A less inventive writer might have been content to render the Wright stuff with a simple chronological narrative; certainly the historical facts in this case need little embellishment. But Boyle, never one to retrace his steps, nimbly reverses the order, introducing us first to Wright's last wife Olgivanna, then Miriam, and concluding with Mamah's tragic death. The effect lends a spirit of parlor comedy with a whiff of ash to the proceedings as each woman in turn falls for Wright and feels the inevitable sting of her predecessor's wrath.
To further pique our curiosity, Boyle leaves the narration to Tadashi Sato, a Japanese apprentice and devotee of Wright, as translated from the Japanese by his great-grandson. Tadashi's own story moves forward in time, a novel within a novel, slipped in primarily in the section introductions and droll footnotes. Credit Boyle's mastery with keeping this circus moving and easy to follow.
"I wanted not simply to do a kind of melodrama but to do something almost in the way that Nabokov would have approached it, something that is amusing and ironic in some ways, but also is complicated structurally and has many layers of narration," Boyle says. "The structure allows you always to question who is writing this book and how deeply they are representing a given point of view and whether or not that view is true. I guess we're having fun in a postmodern way, not that I really thought about it as I was writing it. I'm just always seeking to find something new."
Boyle willingly cops to a few similarities with the mercurial Wright.

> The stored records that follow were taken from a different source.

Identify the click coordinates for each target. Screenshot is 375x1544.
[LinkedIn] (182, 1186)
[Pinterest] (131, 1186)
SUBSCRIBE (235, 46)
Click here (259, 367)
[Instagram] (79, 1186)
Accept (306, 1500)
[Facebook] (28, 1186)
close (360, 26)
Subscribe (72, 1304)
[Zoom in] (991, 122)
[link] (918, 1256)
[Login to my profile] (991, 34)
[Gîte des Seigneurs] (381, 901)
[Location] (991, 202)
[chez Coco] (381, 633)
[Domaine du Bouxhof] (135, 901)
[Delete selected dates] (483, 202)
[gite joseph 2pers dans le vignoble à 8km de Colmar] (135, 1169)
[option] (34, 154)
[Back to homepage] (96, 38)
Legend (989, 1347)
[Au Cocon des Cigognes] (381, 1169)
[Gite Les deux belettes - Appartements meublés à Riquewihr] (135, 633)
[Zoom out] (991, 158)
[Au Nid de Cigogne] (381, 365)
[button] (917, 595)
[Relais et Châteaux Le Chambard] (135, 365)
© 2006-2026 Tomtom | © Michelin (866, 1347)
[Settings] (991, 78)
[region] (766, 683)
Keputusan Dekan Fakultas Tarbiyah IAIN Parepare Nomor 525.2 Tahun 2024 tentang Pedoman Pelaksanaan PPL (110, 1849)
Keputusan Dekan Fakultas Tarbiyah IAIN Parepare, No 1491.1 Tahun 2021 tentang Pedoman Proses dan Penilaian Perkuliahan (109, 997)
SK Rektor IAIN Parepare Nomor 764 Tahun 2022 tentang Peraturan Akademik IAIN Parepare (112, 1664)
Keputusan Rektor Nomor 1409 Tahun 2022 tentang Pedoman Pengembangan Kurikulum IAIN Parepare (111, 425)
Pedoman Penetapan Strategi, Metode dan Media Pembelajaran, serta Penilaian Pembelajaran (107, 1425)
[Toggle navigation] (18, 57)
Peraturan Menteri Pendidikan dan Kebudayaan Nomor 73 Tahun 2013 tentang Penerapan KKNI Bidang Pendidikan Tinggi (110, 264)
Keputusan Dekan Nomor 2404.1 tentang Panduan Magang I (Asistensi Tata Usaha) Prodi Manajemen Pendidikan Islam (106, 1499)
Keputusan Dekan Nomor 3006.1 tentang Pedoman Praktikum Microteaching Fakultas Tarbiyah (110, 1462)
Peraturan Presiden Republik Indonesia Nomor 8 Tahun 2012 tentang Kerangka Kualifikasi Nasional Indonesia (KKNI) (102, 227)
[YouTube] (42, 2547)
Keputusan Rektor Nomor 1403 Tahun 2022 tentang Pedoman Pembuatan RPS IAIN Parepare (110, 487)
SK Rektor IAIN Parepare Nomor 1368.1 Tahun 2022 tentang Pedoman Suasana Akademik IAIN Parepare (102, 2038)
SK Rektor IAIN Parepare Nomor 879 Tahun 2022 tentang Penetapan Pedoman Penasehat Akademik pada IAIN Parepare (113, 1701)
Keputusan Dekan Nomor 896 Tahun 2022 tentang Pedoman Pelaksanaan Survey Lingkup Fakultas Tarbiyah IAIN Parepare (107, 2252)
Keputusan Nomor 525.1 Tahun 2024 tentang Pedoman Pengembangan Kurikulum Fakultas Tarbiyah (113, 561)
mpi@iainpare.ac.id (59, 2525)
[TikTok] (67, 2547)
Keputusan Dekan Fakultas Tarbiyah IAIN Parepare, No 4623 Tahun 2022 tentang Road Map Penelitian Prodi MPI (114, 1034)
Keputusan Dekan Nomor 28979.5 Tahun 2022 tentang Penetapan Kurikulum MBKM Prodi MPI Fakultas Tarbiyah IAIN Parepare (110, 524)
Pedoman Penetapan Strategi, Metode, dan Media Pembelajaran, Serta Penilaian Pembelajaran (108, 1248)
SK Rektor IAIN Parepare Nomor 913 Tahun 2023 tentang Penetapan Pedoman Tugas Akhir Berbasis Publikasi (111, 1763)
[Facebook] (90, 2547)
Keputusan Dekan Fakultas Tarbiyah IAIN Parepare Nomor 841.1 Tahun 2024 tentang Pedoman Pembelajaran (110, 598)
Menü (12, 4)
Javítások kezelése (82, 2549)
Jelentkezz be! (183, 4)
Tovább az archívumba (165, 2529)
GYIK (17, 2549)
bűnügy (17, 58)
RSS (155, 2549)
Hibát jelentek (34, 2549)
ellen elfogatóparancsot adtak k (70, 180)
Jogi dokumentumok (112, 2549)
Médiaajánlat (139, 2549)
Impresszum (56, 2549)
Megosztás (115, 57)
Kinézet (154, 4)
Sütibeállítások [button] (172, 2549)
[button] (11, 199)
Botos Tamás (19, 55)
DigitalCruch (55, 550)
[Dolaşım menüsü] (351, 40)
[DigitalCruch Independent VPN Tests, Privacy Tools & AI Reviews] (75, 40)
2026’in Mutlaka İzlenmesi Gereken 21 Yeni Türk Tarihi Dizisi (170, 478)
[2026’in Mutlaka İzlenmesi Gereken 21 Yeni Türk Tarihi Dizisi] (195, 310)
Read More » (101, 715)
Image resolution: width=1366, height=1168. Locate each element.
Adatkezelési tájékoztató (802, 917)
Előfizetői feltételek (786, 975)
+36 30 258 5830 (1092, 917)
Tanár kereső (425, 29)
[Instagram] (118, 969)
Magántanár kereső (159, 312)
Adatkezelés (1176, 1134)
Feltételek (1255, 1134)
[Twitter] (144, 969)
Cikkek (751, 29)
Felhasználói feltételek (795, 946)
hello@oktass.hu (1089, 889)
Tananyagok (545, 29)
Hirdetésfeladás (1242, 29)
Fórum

"He was like me in the sense that we're control freaks and we have an agenda and this is our world; I write these books as a cautionary tale to myself," he admits. "But he's also very unlike me in that he only seemed to be able to create when all hell was breaking loose, when he was being sued by creditors and pursued by lawyers and divorce lawyers and women and cops. I can't work unless everything is perfect and quiet."
Although Boyle turned in the finished manuscript in July 2007, he says publication was delayed, first due to the publication of Nancy Horan's novel Loving Frank, which centers on Mamah, then to avoid being lost in the drama of the 2008 presidential election. He's pleased that the book's publication now coincides with the centennial celebration of his own piece of Wright's legacy.
"I thought that living here would give me an extra charge or thrill while writing the book in this house, and it did to a degree, but not as much as you would think because it's my house; I've lived here for a long time and I've written many books here. And yet it gave me great satisfaction to learn more about this particular house and more about his work."
Jay MacDonald writes in the Prairie style from Austin, Texas.